Con la llegada al poder del joven general Napoleón Bonaparte, que tomó el mando del Directorio por un golpe de Estadio en noviembre de 1799, comenzó a restablecerse el orden en la Nación. Bonaparte era indiferente respecto a la religión, pero descubrió en ella un factor de orden y un modo de unir los sentimientos nacionales, hondamente divididos tras las persecuciones de los años anteriores.
El 15 de julio de 1801, logró la firma de un Concordato con el Papa Pío VI, en el que restablecía la Iglesia Católica en Francia. La Iglesia, por su parte, tuvo que aceptar la expropiación de los bienes eclesiásticos efectuada durante la revolución francesa y, a cambio, el Estado se comprometió a contribuir al mantenimiento de los sacerdotes. El problema estribaba en la reorganización de las diócesis y en el nombramiento de los nuevos obispos.
Napoleón se hizo nombrar emperador de los franceses y llevó a Pío VI a Francia para ser coronado aunque, finalmente, lo hizo él mismo. Con ese gesto quedó patente su intención de instaurar un régimen fundado en él y no en ninguna autoridad superior.
Pío VI murió desterrado y los periódicos de París anunciaron: Pío VI y último. Pero Dios es el Señor de la historia, y unos cuantos cardenales lograron saltar el cerco, reunirse y elegir a Pío VII. La dura batalla entre Napoleón y el Pontífice se prolongó mucho tiempo. Tras la conquista de Napoleón de los Estados Pontificios y de gran parte de Europa, y del encarcelamiento de Pío VII en 1812, parecía que el Pontífice acabaría cediendo en Fontanebleu a renunciar a los Estados Pontificios a favor del emperador, pero no fue así y, contemporáneamente, el poder de Napoleón declinó.
La descripción, necesariamente somera de los hechos de la Revolución francesa de 1789, sigue estremeciendo cada vez que se vuelven a leer. Una Revolución que se comió a sus propios protagonistas y que, aunque sigue siendo clave para entender el mundo moderno, no deja de sorprender por su violencia y extremada agresividad antirreligiosa. Primero, parecía querer hacer desaparecer a la Iglesia; luego fue atea; después deísta y, finalmente, quiso volver a ser católica. Todo ello en pocos años.
Desde el punto de vista del pensamiento sigue sorprendiendo como una revolución tan radical, que envió a la guillotina a un rey, pasó a tener un Emperador que conquistó Europa y, finalmente, entronizó a un descendiente del rey guillotinado
Parte de esa violencia se derivó de las incoherencias de la revolución: libertad, igualdad y fraternidad, para todos, menos para la Iglesia. Como recuerda el Prof.

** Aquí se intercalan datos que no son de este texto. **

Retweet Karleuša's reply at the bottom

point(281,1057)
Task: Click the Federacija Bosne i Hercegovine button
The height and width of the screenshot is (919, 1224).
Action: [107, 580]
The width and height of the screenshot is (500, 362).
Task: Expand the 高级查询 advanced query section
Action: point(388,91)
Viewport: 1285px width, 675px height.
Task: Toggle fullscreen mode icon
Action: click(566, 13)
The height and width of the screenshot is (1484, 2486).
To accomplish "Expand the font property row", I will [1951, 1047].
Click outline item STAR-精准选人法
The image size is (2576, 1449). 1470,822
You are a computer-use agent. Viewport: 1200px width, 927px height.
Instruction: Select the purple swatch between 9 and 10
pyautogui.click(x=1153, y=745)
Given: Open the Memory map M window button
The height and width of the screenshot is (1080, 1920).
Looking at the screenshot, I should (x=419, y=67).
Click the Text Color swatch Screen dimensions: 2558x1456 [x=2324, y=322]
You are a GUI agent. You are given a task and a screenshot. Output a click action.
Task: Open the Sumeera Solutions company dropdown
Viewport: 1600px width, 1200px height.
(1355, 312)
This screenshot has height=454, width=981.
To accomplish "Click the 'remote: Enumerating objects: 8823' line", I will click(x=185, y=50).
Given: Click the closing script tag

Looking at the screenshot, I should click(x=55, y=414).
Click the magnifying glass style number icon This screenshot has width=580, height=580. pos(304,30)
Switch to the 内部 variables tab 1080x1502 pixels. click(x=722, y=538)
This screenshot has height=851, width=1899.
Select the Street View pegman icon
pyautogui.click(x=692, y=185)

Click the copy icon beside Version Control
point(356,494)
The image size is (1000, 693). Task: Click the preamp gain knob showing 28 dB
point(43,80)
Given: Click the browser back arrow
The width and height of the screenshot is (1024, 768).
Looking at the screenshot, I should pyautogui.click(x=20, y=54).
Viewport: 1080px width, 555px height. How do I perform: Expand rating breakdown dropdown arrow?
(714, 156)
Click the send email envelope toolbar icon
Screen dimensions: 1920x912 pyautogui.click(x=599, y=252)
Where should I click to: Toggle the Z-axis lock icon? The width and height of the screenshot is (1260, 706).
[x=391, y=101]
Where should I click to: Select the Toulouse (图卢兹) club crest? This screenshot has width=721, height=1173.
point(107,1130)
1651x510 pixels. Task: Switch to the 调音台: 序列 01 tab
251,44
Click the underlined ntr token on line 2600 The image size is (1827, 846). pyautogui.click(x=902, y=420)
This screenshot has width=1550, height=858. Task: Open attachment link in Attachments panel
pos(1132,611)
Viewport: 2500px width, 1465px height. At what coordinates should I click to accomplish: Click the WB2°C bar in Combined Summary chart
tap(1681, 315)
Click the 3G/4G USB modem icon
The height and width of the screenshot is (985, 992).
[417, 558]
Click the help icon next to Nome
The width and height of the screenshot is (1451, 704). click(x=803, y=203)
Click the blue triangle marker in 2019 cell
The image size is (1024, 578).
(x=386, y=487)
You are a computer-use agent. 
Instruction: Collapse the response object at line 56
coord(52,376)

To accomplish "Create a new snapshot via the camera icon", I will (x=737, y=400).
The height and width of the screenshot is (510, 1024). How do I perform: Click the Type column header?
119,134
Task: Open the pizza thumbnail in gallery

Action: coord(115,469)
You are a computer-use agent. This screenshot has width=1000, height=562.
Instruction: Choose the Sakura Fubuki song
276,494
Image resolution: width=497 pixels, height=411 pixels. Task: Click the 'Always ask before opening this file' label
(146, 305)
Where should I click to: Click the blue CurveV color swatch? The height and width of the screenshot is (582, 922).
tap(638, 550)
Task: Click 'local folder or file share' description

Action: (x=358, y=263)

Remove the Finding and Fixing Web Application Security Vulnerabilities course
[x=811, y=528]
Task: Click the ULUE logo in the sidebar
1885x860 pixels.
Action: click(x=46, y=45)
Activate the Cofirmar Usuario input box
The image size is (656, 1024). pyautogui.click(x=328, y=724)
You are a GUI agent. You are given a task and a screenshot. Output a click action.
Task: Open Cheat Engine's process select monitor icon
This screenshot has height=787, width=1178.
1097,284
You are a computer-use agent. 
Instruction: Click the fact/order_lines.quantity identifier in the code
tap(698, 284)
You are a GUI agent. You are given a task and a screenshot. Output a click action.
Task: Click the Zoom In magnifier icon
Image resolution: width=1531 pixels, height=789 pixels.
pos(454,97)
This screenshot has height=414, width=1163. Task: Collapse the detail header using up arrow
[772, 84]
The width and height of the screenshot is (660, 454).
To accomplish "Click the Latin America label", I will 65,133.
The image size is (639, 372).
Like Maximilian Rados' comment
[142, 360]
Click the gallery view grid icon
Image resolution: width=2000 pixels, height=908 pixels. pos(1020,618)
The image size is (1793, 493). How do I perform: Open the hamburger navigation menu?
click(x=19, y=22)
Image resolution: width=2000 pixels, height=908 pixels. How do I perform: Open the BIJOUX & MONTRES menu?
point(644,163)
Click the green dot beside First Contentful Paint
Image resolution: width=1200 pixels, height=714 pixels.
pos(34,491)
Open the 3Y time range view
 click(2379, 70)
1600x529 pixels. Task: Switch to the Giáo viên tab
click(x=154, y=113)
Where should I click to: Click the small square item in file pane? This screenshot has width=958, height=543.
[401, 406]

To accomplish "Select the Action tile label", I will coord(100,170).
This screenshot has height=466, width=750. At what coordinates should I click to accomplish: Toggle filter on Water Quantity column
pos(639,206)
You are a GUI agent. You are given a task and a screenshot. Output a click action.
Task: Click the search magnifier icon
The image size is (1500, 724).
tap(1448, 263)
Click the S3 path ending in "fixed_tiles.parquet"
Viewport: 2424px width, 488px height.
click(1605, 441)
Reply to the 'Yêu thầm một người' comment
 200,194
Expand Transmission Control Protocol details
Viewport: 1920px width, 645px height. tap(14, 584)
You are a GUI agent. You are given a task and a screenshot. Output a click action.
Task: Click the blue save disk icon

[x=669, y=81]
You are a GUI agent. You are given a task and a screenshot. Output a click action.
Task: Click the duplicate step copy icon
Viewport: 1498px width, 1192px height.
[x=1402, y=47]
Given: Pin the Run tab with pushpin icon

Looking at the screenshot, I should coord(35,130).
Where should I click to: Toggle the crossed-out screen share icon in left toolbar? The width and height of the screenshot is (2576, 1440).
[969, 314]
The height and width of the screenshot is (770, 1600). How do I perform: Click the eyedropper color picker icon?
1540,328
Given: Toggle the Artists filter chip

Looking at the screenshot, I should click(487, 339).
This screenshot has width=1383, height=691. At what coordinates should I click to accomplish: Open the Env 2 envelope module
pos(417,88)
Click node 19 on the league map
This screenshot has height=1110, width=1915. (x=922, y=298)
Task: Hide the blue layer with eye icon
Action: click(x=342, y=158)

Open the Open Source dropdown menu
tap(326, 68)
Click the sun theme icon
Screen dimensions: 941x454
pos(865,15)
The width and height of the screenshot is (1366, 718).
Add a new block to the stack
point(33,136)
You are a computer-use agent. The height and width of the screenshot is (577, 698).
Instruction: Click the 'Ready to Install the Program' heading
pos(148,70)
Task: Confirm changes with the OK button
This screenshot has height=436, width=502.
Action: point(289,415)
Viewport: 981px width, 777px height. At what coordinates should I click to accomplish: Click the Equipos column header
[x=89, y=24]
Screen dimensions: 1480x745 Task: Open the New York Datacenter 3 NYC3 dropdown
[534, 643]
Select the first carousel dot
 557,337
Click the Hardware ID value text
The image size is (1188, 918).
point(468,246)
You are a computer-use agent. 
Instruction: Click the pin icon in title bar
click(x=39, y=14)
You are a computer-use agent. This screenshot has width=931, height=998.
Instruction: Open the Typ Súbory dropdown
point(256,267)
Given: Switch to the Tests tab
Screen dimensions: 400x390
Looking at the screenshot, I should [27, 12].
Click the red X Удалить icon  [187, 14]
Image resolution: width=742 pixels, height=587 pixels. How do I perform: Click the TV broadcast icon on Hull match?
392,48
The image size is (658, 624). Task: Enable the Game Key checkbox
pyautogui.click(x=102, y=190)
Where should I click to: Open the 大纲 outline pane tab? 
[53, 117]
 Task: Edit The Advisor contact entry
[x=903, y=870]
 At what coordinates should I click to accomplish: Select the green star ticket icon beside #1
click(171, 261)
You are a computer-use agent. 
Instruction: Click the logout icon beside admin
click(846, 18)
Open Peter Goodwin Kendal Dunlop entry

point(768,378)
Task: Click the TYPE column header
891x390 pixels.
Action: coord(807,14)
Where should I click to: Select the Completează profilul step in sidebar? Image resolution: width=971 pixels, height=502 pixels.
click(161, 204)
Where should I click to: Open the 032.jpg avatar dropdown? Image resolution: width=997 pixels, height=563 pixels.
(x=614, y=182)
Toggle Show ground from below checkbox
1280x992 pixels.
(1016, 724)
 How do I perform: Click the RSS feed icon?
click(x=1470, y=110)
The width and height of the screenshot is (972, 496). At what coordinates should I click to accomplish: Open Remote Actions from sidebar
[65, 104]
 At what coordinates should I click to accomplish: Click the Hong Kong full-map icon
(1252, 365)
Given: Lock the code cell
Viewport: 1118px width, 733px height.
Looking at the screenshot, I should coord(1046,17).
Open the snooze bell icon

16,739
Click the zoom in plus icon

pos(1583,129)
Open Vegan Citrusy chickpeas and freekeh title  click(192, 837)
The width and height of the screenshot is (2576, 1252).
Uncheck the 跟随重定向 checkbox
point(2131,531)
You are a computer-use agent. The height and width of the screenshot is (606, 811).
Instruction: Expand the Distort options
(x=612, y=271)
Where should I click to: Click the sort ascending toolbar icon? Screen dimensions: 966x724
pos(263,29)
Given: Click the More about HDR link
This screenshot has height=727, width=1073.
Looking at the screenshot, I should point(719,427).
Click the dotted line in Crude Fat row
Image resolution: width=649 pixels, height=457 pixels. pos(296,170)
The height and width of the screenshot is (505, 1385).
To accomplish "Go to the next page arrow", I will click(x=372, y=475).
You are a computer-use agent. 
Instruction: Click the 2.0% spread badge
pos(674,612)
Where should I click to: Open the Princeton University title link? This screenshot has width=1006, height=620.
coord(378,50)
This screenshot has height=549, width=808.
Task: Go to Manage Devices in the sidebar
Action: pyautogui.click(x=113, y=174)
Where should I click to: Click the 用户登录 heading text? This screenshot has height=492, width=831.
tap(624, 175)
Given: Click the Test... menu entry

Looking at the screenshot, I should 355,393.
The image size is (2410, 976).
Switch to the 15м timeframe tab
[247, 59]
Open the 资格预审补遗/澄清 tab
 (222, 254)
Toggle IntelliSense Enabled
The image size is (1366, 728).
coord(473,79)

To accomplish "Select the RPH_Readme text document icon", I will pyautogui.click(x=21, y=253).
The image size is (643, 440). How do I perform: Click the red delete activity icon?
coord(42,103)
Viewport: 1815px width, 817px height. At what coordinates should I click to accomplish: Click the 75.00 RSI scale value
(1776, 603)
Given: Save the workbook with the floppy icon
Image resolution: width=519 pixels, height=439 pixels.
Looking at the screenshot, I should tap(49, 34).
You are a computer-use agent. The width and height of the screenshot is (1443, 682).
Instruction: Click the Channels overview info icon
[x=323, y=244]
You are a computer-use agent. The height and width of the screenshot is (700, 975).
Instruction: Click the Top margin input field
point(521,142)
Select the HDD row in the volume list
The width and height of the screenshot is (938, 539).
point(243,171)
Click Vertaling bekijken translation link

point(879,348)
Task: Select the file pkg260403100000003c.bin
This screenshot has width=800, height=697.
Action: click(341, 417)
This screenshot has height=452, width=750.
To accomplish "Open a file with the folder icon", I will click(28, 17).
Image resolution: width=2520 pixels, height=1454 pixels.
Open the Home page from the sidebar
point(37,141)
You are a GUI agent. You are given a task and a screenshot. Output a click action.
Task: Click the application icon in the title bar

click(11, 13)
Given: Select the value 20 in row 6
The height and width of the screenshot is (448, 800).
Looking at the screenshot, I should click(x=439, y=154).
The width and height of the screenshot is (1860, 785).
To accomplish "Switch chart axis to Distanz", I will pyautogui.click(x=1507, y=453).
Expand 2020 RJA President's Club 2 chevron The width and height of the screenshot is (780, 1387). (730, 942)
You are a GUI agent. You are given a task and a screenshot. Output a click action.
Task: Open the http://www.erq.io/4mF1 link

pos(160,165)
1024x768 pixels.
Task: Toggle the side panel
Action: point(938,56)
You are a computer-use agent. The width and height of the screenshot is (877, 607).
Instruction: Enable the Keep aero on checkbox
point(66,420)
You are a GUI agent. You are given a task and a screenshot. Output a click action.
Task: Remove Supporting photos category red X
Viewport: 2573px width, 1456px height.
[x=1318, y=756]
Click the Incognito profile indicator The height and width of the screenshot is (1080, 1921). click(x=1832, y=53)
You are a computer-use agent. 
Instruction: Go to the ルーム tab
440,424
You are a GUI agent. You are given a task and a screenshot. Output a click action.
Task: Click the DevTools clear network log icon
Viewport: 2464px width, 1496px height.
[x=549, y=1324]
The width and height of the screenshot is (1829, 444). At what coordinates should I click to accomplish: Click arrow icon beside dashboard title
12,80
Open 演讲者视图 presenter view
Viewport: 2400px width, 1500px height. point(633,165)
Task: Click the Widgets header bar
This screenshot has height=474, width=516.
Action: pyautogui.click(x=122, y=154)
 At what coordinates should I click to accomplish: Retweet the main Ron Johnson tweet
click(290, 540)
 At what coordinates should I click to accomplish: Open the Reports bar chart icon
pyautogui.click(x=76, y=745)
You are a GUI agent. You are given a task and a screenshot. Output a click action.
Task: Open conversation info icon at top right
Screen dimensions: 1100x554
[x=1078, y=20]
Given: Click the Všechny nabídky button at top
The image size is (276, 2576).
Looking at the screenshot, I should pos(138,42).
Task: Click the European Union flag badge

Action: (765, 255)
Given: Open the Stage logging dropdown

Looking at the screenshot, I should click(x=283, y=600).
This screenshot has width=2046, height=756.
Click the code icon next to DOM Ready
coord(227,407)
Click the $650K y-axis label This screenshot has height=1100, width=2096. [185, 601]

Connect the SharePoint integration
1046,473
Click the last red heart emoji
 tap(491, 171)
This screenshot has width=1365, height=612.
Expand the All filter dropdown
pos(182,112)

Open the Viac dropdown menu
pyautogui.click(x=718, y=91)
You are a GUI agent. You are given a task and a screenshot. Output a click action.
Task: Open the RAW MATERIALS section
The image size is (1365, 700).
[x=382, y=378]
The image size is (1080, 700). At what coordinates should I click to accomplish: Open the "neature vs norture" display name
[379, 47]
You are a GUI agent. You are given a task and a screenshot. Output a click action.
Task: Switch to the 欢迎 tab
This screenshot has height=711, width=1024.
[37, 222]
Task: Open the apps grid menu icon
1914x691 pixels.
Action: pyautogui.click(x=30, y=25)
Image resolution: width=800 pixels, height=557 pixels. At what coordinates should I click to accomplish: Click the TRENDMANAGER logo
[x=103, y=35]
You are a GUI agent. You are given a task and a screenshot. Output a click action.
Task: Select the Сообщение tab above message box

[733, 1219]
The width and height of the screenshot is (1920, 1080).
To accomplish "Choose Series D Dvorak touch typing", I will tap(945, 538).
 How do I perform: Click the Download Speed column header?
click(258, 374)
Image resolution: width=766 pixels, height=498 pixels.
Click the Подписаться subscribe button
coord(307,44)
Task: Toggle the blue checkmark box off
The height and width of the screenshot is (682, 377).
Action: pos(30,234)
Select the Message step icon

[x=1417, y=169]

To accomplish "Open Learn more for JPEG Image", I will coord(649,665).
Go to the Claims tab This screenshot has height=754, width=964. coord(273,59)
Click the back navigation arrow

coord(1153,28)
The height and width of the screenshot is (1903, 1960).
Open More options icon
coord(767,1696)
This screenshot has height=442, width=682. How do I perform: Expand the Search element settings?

Moral: “Actualmente, la mayor parte de los historiadores considera que la Constitución Civil del Clero fue un error decisivo de la Revolución, al ser un atentado contra las conciencias de buena parte de la sociedad francesa” .
Napoleón, al igual que los revolucionarios, impuso sus ideas y estrategias con violencia. La Revolución llevó a hacer morir a Pío VI en el exilio. Napoleón encarceló a Pío VII en un desesperado esfuerzo por hacerle claudicar. Ahí mostró su auténtica cara: imponer sus ideas y su imperio por encima de la razón y de la verdad cristiana, que parecía respetar.
Esos cristianos sufrientes, las almas desorientadas tras tantos años de propaganda anticlerical, todos esos eran los hombres que volvían a Dios y a recomenzar su vida espiritual en la oración y en los sacramentos en el confesonario del Santo Cura de Ars, como veíamos al comienzo de este capítulo.
Finalmente, el nuevo orden mundial de las ideas de la Revolución francesa acabó apareciendo por el camino natural: el diálogo y la difusión. También esas ideas sufrieron su criba hasta alumbrar gran parte de la actual cultura occidental.